Fairmont Maldives Unveils Sustainability Lab

Nestled within the Shaviyani Atoll lies the Fairmont Maldives Sirru Fen Fushi. The ‘secret water island’ (as it is known by locals) boasts lush mangroves, endless white sandy shores, and, stretching as far as the eye can see, breathtaking views of the Indian Ocean. In a sign of its commitment to protecting and preserving this pristine natural environment, the luxury resort has unveiled its latest ambitious environmental project: the Sustainability Lab.

The goal? To recycle all plastic waste generated by the resort and local communities and, going one step further, to begin removing plastic from the surrounding ocean. With experts predicting that plastic particles in the sea could outnumber fish by 2050, taking action has never been so important – especially as tourism continues to grow at the idyllic archipelago.

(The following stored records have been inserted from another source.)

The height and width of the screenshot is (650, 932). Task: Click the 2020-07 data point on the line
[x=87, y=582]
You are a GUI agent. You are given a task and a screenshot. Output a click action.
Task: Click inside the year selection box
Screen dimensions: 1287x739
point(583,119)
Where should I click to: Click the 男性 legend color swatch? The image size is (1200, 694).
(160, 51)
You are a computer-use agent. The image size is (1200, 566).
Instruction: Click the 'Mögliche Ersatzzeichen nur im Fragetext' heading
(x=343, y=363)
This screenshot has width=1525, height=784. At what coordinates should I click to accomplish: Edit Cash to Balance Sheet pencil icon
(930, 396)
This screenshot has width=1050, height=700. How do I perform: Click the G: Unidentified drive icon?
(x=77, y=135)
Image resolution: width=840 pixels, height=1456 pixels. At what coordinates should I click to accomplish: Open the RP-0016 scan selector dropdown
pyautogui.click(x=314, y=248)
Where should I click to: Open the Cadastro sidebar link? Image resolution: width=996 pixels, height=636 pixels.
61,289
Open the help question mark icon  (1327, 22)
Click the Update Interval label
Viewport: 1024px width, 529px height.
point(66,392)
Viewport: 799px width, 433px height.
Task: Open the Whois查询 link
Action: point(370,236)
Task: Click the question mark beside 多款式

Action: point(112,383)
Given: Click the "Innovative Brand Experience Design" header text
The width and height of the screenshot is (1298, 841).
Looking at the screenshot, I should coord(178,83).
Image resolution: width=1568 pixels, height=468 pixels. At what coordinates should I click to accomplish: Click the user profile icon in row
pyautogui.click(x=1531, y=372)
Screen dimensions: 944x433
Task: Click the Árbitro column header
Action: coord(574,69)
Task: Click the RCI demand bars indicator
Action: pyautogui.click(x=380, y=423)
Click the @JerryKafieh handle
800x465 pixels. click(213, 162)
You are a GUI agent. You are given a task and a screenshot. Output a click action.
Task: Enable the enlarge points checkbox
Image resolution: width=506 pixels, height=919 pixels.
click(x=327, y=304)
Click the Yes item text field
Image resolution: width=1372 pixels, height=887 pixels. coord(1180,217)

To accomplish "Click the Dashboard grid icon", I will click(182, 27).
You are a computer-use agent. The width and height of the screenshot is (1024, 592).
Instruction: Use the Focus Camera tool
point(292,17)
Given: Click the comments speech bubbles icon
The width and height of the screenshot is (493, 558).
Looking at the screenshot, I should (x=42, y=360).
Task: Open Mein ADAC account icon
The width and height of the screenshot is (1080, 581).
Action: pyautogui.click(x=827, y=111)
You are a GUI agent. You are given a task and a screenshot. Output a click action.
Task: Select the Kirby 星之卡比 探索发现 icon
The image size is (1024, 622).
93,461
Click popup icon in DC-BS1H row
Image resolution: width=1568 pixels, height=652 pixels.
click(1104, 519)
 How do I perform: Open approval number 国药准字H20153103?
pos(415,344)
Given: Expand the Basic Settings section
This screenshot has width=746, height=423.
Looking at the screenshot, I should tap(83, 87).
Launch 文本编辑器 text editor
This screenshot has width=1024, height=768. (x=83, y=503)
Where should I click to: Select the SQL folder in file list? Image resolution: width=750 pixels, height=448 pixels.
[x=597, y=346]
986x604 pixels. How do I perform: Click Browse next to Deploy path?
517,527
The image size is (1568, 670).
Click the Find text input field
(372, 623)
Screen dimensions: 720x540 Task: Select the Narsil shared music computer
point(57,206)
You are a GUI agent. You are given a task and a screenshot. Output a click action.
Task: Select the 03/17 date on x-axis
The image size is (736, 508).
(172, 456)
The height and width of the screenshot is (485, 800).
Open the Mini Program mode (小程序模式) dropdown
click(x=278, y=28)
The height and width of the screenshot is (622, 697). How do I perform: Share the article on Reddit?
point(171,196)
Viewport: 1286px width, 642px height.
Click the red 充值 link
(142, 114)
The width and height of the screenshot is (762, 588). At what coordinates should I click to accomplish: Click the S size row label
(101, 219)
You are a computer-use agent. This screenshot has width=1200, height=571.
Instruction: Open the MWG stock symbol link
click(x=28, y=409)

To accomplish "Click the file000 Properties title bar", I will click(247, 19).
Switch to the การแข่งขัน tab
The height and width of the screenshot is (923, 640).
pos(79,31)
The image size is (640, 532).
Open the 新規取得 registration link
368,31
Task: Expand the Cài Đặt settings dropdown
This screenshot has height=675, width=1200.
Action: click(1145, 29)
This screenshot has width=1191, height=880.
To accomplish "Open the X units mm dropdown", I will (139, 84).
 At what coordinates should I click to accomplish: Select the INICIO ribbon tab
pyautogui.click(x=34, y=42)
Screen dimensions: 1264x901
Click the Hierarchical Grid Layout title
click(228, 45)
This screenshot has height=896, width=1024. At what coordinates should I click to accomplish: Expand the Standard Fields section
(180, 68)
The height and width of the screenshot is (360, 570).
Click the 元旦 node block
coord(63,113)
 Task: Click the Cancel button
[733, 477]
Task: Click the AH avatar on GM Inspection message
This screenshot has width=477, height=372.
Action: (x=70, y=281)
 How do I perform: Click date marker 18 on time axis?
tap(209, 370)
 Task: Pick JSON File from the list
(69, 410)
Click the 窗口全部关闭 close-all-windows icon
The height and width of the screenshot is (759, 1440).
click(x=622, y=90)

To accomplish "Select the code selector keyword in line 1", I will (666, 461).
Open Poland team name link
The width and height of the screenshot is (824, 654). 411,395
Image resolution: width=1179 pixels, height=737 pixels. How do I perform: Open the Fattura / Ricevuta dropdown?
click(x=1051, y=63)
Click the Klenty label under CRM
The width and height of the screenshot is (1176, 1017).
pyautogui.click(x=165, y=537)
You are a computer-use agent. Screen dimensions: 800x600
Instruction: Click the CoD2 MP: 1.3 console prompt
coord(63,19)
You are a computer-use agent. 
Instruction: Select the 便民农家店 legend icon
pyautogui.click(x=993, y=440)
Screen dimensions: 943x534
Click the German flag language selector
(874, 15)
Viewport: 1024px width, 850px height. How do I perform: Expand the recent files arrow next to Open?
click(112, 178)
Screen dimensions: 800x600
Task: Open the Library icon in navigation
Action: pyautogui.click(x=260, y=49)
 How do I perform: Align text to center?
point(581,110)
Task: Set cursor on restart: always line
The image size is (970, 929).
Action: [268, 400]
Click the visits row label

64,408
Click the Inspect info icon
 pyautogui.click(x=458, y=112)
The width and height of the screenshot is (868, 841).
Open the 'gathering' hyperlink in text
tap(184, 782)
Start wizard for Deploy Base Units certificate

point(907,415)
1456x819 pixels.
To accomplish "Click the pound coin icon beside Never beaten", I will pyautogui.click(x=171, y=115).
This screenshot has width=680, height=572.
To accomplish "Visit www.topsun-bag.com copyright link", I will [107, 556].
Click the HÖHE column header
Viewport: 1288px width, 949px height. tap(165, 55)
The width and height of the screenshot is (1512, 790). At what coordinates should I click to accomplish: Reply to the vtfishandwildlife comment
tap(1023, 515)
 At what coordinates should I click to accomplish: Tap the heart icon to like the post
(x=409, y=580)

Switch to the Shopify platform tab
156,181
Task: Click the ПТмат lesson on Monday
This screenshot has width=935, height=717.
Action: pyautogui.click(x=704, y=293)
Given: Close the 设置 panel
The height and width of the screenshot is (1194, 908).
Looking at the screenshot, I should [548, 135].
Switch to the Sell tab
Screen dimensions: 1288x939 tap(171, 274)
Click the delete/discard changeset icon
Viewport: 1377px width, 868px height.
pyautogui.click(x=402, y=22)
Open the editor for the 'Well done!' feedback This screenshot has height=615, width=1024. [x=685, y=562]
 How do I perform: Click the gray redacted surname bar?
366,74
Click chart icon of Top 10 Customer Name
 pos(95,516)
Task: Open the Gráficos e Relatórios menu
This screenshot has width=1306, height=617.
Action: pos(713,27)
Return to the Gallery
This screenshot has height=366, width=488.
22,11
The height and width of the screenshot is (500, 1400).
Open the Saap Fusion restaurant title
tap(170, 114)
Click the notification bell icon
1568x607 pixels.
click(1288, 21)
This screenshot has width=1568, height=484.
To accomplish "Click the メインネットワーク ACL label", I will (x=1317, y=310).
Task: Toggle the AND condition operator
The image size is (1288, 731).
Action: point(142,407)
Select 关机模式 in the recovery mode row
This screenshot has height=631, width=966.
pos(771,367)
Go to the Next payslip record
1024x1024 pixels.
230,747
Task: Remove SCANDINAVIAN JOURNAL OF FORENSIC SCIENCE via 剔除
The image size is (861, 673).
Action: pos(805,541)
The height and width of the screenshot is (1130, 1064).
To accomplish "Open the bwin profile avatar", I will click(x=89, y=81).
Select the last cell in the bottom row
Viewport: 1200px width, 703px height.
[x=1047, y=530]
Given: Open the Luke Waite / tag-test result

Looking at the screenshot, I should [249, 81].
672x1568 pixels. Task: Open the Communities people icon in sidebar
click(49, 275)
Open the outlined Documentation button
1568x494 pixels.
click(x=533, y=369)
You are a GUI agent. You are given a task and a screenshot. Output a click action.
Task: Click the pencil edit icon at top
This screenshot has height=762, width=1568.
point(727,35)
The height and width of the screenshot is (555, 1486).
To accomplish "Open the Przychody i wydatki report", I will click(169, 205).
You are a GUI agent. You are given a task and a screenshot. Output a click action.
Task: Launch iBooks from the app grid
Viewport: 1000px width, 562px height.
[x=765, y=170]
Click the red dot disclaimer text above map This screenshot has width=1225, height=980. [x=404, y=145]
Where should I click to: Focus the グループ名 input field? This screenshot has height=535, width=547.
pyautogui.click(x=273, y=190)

“With the launch of the Sustainability Lab, we aspire to be as close to zero waste as we can, using current and future technology improvements to allow us to find better ways to reduce, reuse, recycle and upcycle our waste, whilst educating the next generation of eco-conscious Maldivians and travelers about the importance of recycling, sustainable living and ocean conservation,” explains Andrew Steele, general manager of Fairmont Maldives.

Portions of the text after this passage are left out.